• [WHAT TO DO]:
For the data below, give the number of lines that include the word "will" and nothing else.

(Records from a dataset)
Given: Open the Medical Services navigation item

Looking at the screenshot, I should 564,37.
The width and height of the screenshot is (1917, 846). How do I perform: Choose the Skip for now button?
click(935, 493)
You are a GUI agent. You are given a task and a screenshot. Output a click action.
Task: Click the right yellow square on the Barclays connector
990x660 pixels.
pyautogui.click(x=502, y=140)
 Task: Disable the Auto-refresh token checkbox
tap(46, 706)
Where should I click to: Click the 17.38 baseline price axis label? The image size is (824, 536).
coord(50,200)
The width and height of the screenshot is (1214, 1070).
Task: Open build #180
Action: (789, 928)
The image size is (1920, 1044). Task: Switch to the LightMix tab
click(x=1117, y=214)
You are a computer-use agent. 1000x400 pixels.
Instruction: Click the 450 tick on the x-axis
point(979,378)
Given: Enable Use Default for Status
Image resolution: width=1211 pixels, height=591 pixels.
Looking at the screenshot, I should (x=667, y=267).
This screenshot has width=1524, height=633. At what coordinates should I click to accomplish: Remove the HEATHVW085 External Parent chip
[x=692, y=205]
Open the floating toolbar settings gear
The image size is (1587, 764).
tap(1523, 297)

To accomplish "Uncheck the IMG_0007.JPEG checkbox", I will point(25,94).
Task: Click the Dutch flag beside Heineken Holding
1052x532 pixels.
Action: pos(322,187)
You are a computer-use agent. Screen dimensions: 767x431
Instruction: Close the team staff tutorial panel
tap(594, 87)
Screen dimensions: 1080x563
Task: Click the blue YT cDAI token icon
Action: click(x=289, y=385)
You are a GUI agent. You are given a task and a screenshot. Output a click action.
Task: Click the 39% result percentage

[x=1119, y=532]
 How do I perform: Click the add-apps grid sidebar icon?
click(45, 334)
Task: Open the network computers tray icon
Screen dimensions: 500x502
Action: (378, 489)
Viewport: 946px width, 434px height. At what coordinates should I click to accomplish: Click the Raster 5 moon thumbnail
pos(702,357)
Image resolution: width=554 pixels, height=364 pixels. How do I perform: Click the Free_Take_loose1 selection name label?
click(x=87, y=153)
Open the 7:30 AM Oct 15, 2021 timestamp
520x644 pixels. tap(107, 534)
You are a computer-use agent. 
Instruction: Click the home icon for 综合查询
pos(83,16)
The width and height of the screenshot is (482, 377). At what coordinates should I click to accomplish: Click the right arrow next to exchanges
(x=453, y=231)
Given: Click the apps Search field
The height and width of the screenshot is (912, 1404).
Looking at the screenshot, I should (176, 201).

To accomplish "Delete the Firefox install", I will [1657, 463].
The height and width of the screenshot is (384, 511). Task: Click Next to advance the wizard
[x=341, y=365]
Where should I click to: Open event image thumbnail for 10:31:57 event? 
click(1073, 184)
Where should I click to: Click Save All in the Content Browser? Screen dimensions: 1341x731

• [RESPONSE AREA]:
2